Sanat konusu ülkemizde ne yazık ki hep ihmal edilegelmiştir. Sanatın, sanatkârın varlığı yokluğu pek bir önem arz etmemektedir. Ancak ihtiyaç hâsıl olduğunda sanata müracaat edilir ve sorgusuz sualsiz ihtiyaca cevap verecek kısım kullanılıp gerisi adeta çöpe atılır.
Bu hemen hemen her sanat dalı için böyledir.

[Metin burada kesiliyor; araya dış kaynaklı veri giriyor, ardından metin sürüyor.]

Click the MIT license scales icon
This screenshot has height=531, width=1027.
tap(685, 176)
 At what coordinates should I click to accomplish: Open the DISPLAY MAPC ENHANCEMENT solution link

Hayatında bir defa olsun ‘tiyatro seyretmek için’ tiyatroya gitmemiş, bir şiir kitabını baştan sona okumamış, müziğin, resmin, mimarinin nasılına niçinine kafa yormamış, arada sinema seyrettiği muhakkak olan, özellikle seçilmiş kimseler arada bir sanat konusunda öyle bir nutuk iradedip ahkâm keserler ki şaşırıp kalırsınız.
Hele araya bir Şair der ki ile başlayarak bir iki mısra veya beyit döktürüverince memlekette sanata ehemmiyet verildiğini sanırsınız. 
Bazen de tam tersi eleştiriler ayyuka çıkar.  Bu defa da kapatılacak, yıkılacak, yakılacak sanırsınız. Birkaç ay önce koparılan şehir tiyatrolarıyla ilgili gürültü gibi.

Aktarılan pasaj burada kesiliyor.